To do this, you should request copies of bank statements, credit reports, and other documents related to the buyer’s finances to get an accurate picture of their capabilities when it comes time to purchase if the terms are agreeable.
You must also assess whether a particular individual can take over operations successfully by looking at past experience and any references they provide.
Being familiar with industry trends & regulations within your particular sector may prove beneficial.
It would help if you considered conducting background checks on prospective purchasers so that you can address any red flags arising from the research during initial meetings or negotiations.
Doing so ensures that all parties will remain committed throughout the sales process.
Negotiate Terms – Consider All Offers and Be Open to Counter Offers to Ensure You Get Top Dollar for Your Business
Once the negotiation begins, addressing any major concerns regarding the sale is vital.
This includes discussing payment terms and conditions and deciding on contingencies should specific criteria fall short or other circumstances that could potentially change the course of negotiations.
You and the potential buyer must consider what covenants and promises are part of the agreement so that everyone involved understands and agrees to all expectations before signing any binding contracts.
It is also essential to review any other agreements or promises made between you and the buyer, such as those pertaining to warranties, indemnification, and other matters related to liability.
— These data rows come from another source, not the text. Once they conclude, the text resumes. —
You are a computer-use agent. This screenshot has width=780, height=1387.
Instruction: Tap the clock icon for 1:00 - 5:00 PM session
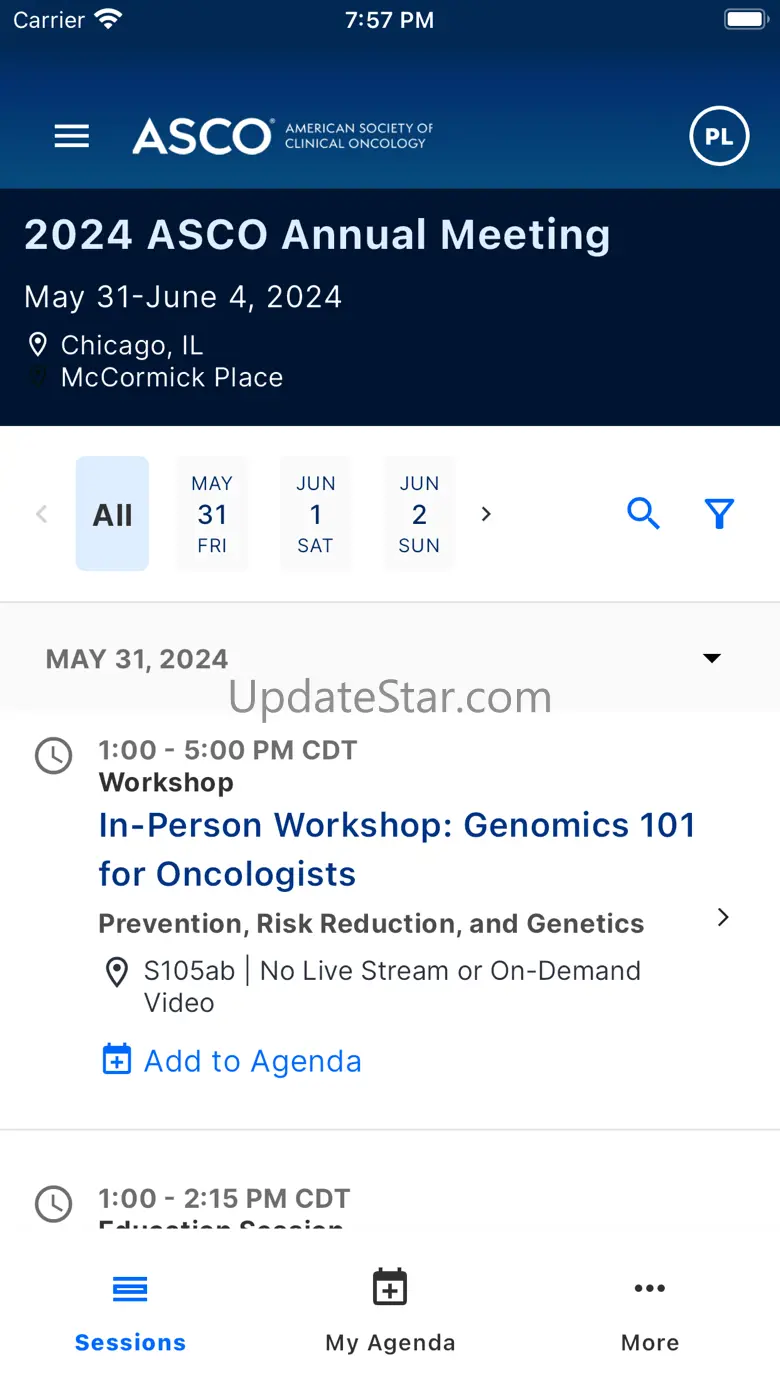pos(54,756)
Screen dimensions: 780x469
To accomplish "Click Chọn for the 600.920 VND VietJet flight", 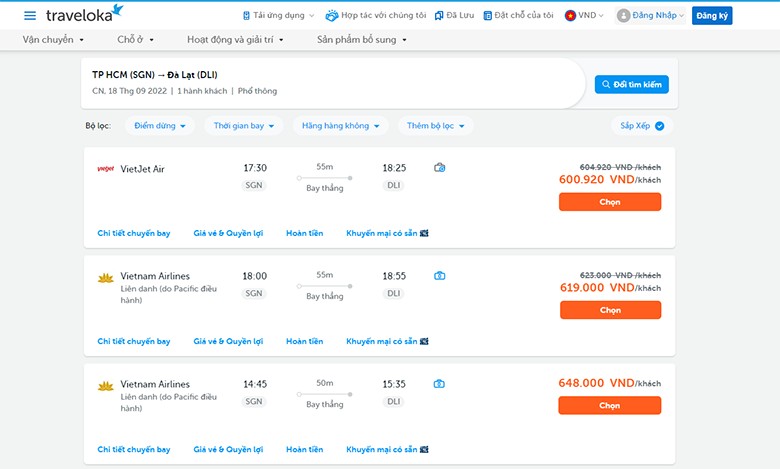I will (610, 202).
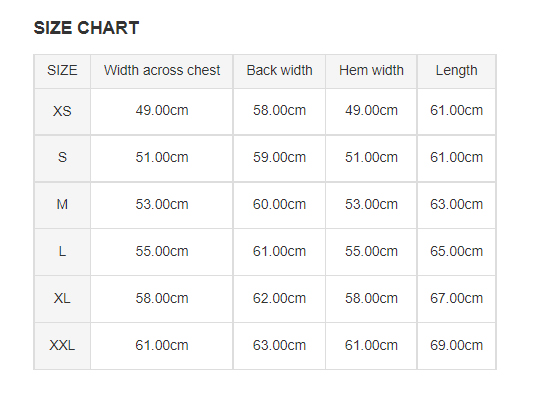The width and height of the screenshot is (533, 393).
Task: Select the XL size row label
Action: coord(62,299)
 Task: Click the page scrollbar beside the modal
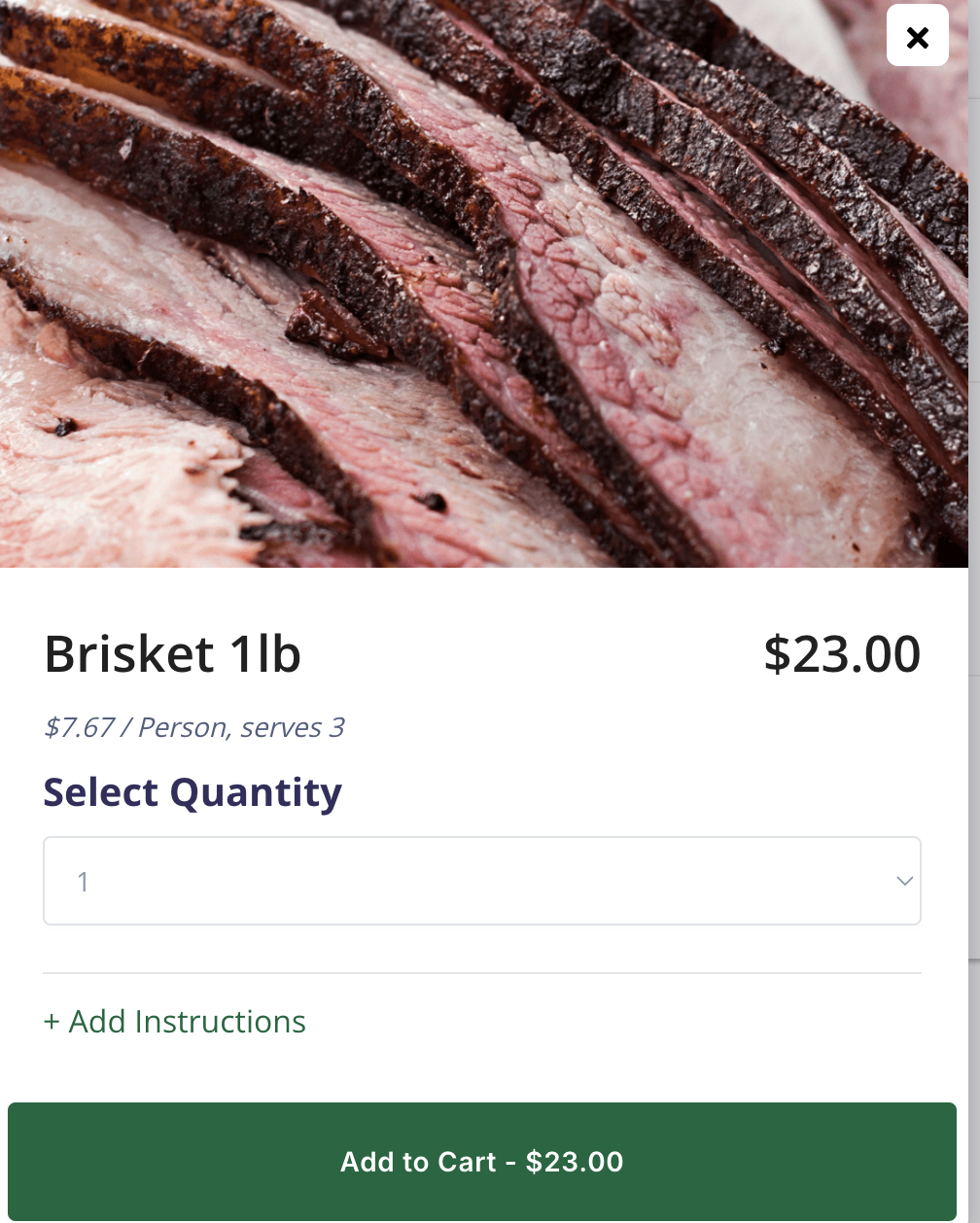point(974,583)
It ensures both sides understand their obligations post-sale.
You should also address transition issues, such as managing employees during and after the transfer of ownership.
Ensure everyone from the top down understands what lies ahead once the deal is final to have a smooth transition during and after the sale.
Once the negotiation process begins, it is essential to remain organized by ensuring you prepare all documents involved in the sale ahead of time, such as asset purchase agreements, bills of sale, etc.
Furthermore, having clear communication between both parties is paramount. Keep an open line of dialogue, so everyone knows exactly where things stand concerning any offers made or accepted.
Clear communication helps to prevent misunderstandings down the line when terms need finalizing before closing the deal.
Ultimately taking these steps when learning how to sell a small business will help ensure everything runs smoothly during negotiations and result in successful sale completion – something you and the buyers involved want at the end of the day.
Final Thoughts on Selling a Small Business
Selling a business without a broker is a challenging but rewarding endeavor that allows you to take control of the process while saving on broker fees.
By understanding the marketplace, calculating your business’s value, creating a strategic marketing plan, preparing legal documents, connecting with potential buyers, and engaging in effective negotiations, you can successfully sell your business on your own terms.
Remember to stay organized, conduct thorough research, and maintain open lines of communication throughout the process. With perseverance and attention to detail, you can achieve a smooth transaction and a successful sale, paving the way for new opportunities for both you and the buyer.